| From 509eb76ebf9771abc9fe51859382df2571f11447 Mon Sep 17 00:00:00 2001 |
| From: Will Deacon <will.deacon@arm.com> |
| Date: Wed, 5 Jun 2013 11:20:33 +0100 |
| Subject: ARM: 7747/1: pcpu: ensure __my_cpu_offset cannot be re-ordered across barrier() |
| |
| From: Will Deacon <will.deacon@arm.com> |
| |
| commit 509eb76ebf9771abc9fe51859382df2571f11447 upstream. |
| |
| __my_cpu_offset is non-volatile, since we want its value to be cached |
| when we access several per-cpu variables in a row with preemption |
| disabled. This means that we rely on preempt_{en,dis}able to hazard |
| with the operation via the barrier() macro, so that we can't end up |
| migrating CPUs without reloading the per-cpu offset. |
| |
| Unfortunately, GCC doesn't treat a "memory" clobber on a non-volatile |
| asm block as a side-effect, and will happily re-order it before other |
| memory clobbers (including those in prempt_disable()) and cache the |
| value.
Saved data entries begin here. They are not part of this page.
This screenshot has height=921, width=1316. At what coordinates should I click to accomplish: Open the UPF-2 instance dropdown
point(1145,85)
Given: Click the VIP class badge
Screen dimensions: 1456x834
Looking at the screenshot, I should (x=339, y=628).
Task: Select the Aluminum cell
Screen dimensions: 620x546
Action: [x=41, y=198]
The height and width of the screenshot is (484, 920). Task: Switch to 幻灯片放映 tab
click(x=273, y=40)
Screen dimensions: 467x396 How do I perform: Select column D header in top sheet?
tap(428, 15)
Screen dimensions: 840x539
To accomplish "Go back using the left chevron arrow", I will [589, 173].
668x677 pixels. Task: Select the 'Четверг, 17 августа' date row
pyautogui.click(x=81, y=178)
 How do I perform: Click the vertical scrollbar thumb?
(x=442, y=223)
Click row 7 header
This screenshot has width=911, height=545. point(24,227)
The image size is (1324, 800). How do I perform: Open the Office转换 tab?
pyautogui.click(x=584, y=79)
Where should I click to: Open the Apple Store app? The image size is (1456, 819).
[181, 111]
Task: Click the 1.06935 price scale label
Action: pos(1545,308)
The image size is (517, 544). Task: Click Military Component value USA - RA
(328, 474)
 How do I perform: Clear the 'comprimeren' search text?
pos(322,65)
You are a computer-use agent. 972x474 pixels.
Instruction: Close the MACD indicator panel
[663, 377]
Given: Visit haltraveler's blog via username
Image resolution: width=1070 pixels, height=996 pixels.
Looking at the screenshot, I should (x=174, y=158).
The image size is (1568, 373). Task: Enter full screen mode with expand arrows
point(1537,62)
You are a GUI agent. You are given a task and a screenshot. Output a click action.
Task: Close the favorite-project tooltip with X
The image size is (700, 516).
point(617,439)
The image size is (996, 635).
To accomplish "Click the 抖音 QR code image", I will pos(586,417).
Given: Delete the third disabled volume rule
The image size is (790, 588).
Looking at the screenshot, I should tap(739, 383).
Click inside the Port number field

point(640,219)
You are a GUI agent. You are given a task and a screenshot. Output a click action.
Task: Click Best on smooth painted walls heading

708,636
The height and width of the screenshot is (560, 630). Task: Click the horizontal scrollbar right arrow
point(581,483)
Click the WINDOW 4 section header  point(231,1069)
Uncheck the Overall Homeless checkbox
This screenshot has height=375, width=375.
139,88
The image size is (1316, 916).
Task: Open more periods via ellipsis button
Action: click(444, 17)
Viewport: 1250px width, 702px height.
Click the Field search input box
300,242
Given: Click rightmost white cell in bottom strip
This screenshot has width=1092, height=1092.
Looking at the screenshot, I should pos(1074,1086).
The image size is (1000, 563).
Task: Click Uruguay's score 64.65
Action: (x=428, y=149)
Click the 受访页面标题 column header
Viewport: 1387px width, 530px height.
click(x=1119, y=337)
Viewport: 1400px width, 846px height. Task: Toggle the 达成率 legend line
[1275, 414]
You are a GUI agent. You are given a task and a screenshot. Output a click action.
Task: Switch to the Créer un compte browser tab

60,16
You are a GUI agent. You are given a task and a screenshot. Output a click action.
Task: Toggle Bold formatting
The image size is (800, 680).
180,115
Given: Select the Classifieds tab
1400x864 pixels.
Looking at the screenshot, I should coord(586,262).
This has been observed to break the cmpxchg logic in the slub |
| allocator, leading to livelock in kmem_cache_alloc in mainline kernels. |
| |
| This patch adds a dummy memory input operand to __my_cpu_offset, |
| forcing it to be ordered with respect to the barrier() macro. |
| |
| Reviewed-by: Nicolas Pitre <nico@linaro.org> |
| Cc: Rob Herring <rob.herring@calxeda.com> |
| Signed-off-by: Will Deacon <will.deacon@arm.com> |
| Signed-off-by: Russell King <rmk+kernel@arm.linux.org.uk> |
| Signed-off-by: Greg Kroah-Hartman <gregkh@linuxfoundation.org> |
| |
| --- |
| arch/arm/include/asm/percpu.h | 11 +++++++++-- |
| 1 file changed, 9 insertions(+), 2 deletions(-) |
| |
| --- a/arch/arm/include/asm/percpu.h |
| +++ b/arch/arm/include/asm/percpu.h |
| @@ -30,8 +30,15 @@ static inline void set_my_cpu_offset(uns |
| static inline unsigned long __my_cpu_offset(void) |
| { |
| unsigned long off; |
| - /* Read TPIDRPRW */ |
| - asm("mrc p15, 0, %0, c13, c0, 4" : "=r" (off) : : "memory"); |
| + register unsigned long *sp asm ("sp"); |
| + |
| + /* |
| + * Read TPIDRPRW. |
| + * We want to allow caching the value, so avoid using volatile and |
| + * instead use a fake stack read to hazard against barrier(). |
| + */ |
| + asm("mrc p15, 0, %0, c13, c0, 4" : "=r" (off) : "Q" (*sp)); |
| + |
| return off; |
| } |
| #define __my_cpu_offset __my_cpu_offset() |